We refer to the grand mean \(\bar x\) as the mean of the \(n\) sample means, e.g.

\[\bar x = \sum_{i=1}^n\frac{\bar x_i}{n}\]

Two Vital Theorems#

The Centrol Limit Theorem (CLT) and Law of Large Numbers govern how sampling distributions work:

Central Limit Theorem. The means \(\bar x_i\) of a sampling distribution are approximately normal (bell-shaped) and centered upon \(\mu_0\), the population average. Additionally, as sample size \(k\) increases, \(\bar x \rightarrow \mu_0\).
Law of Large Numbers. As the number of samples \(n\) in our sampling distribution increases, our estimates of the population mean \(\mu_0\) increase in accuracy.

Thus, the CLT guarantees a bell-shaped distribution centered upon the population average, and the Law of Large Numbers works like a lever that allows us to control the accuracy. Increased sample size \(k\) leads to increased accuracy by the CLT, and increased number of samples \(n\) leads to increased accuracy by the Law of Large Numbers.

The Law of Large Numbers is vital due to the fact that the sample size is often limited. For example, sample size should be kept to less than \(10\%\) of the population size. The population of all SAT scores for Forsyth County, GA, in 2025 may contain a few thousand items, while the population of SAT scores for the United States will contain millions of items. When the size of the population the sampling distribution is drawn from is limited, the Law of Large Numbers allows us to take many more samples to improve accuracy.

Law of Large Numbers#

If \(\bar x\) is the grand mean of \(n\) many sample averages \(\bar x_i\) which are all have the same sample size \(k\) and are drawn from the same population (or distribution) with mean \(\mu\), then

\[n \rightarrow \infty \implies \bar{x} \rightarrow \mu\]

Central Limit Theorem#

Assume \(\bar x\) is the grand mean of \(n\) many sample averages \(\bar x_i\) which all have the sample size \(k\) and are drawn from the same population (or distribution) with mean \(\mu\) and population standard deviation \(\sigma\). For large values of \(k\), this sampling distribution can be assumed approximately normal. Specifically, the sampling distribution can be assumed to be

\[N\left(\mu, \frac{\sigma}{\sqrt{k}} \right)\]

Getting Started#

To prepare for the examples and demonstrations, we two things. First, we need data to work with. Second, we need our main sampling function: sample.data.frame.

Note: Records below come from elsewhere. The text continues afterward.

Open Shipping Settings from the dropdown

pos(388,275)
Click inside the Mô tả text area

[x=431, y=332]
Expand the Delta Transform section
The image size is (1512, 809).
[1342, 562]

Run the cell below to load 4 data sets.

We will use three functions to perform the sampling:

rflip – simulates a coin flip or binomial distribution.
rspin – simulates a spinner which allows for a couple different distributions.
sample.data.frame – draw a random sample of rows from a given data frame.

The code for these functions has been adapted from the documentation of the classic mosaic package which is still available in R given that you have the correct versioning for R and all mosaic’s required dependencies.

Run the cell below to activate the rflip() function:

rflip

Let’s run an example.

rflip(20, prob = 1/4)

Hint

Notice how the summarize = TRUE option organizes the output.

rflip(20, prob = 1/4, summarize = TRUE)

n	heads	tails	prob
20	6	14	0.25

Tip

To extract the successes, (e.g. “heads”), we use our knowlege of how data frames work. Below, we use [row,column] notation to grab the value showing the number of successes.

rflip(20, prob = 1/4, summarize = TRUE)[1,2]

8

For Loops#

We will use a for loop to create sampling distributions, and the instructions for how to set up and how to use for loops is linked. The code block we use for creating a sampling distribution with histogram is developed at the linked page.

Example 1: M&M’s#

A collection vat in the manufacturing process at the M&M plant has millions of unsorted candies. There is 25% chance of drawing a red candy. What is the expected number of red candies that will be drawn if we draw a sample of size 50?

The main for loop is created below along with a display of middle 90% of the results distribution indicated by blue vertical lines.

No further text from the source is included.